Pauvre bite foireuse. Je recommence à lécher la fille, conscient de n’offrir qu’un prix de consolation. « La moindre des choses. » Mon membre se durcira à intervalles irréguliers. Lors des trois tentatives que capote à la banane, à la fraise et au café me permettront, je passerai peut-être vingt secondes de relative consistance dans son vagin. Ma haine et ma méfiance par rapport à mon pénis m’empêchent de vivre l’instant. Je suis aussi excité que si un terroriste sexuel me plantait un flingue sur la tempe et me donnait trente secondes pour avoir la plus fantastique des érections. Elle m’encourage par ses gémissements et j’ai envie de lui crier que je ne suis pas dupe. Que ma queue flasque dans l’humidité de son vagin indigné — les vagins pleurent-ils ? — ne lui procure qu’une gêne empreinte de dégout.
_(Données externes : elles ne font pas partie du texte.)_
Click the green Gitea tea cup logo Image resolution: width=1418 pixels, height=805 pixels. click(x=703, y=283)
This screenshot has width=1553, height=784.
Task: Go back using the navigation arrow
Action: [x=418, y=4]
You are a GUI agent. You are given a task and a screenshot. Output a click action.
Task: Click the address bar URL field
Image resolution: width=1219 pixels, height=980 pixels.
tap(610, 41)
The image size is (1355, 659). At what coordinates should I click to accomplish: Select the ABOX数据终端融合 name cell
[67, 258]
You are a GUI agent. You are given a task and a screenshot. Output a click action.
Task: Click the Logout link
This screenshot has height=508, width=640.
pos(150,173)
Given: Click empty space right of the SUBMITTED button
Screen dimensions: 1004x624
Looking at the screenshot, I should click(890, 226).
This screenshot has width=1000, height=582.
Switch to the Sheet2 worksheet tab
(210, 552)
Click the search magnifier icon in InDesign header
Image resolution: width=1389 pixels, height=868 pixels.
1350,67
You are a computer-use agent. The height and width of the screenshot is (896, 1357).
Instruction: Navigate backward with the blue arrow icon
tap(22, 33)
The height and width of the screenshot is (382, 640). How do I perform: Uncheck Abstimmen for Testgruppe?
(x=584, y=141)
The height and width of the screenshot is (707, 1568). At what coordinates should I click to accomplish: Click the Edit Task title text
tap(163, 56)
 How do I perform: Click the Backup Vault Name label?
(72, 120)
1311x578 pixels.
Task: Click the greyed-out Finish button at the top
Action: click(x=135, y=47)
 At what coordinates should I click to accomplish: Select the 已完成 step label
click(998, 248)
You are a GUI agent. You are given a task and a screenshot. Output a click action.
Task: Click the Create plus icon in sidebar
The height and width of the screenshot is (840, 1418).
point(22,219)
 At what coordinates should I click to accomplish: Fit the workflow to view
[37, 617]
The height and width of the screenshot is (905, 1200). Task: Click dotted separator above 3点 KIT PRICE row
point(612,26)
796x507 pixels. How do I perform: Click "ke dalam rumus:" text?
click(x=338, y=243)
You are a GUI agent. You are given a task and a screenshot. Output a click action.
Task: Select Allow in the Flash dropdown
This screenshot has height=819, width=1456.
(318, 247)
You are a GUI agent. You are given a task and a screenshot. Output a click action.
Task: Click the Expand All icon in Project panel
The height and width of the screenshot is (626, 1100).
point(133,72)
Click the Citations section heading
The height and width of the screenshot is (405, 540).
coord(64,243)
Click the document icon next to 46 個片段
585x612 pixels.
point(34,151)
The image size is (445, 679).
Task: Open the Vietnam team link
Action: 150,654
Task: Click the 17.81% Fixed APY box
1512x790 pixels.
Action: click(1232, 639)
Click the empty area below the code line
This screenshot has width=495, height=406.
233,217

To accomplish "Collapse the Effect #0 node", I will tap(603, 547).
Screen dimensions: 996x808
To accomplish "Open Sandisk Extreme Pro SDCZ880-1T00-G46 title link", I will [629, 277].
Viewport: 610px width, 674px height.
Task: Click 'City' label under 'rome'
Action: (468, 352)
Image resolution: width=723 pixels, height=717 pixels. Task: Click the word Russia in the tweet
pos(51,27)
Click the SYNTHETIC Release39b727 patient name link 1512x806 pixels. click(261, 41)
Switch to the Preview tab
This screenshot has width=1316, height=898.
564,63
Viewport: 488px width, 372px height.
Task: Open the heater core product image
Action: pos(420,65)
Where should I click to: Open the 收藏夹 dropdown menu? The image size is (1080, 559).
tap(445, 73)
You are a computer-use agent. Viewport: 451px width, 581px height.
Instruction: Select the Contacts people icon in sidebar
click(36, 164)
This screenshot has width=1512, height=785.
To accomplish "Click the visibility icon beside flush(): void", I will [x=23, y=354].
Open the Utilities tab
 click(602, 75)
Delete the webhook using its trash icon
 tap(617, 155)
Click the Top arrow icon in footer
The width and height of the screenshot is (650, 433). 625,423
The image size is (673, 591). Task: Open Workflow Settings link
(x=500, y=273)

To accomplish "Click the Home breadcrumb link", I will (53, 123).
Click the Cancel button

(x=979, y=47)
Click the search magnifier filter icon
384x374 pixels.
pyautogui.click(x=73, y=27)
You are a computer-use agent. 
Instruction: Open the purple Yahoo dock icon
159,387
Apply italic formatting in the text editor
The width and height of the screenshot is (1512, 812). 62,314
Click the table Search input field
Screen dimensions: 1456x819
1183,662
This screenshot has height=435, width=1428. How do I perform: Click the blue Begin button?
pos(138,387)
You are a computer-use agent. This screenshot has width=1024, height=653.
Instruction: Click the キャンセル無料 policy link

Tout ça est bien sûr intériorisé. Laqué de trois couches d’insouciance et de farce, je fais le choix stratégique d’avouer ma faiblesse. Pas de « ça ne m’arrive jamais pourtant ». Plutôt « navré de ne pas avoir rencontré vos exigences madame, ma bite est comme un chat, sociable avec certains, farouche avec d’autres ». Manon est douce et gentille, elle accepte mes explications. Nous nous endormons sur la promesse d’orgasmes futurs.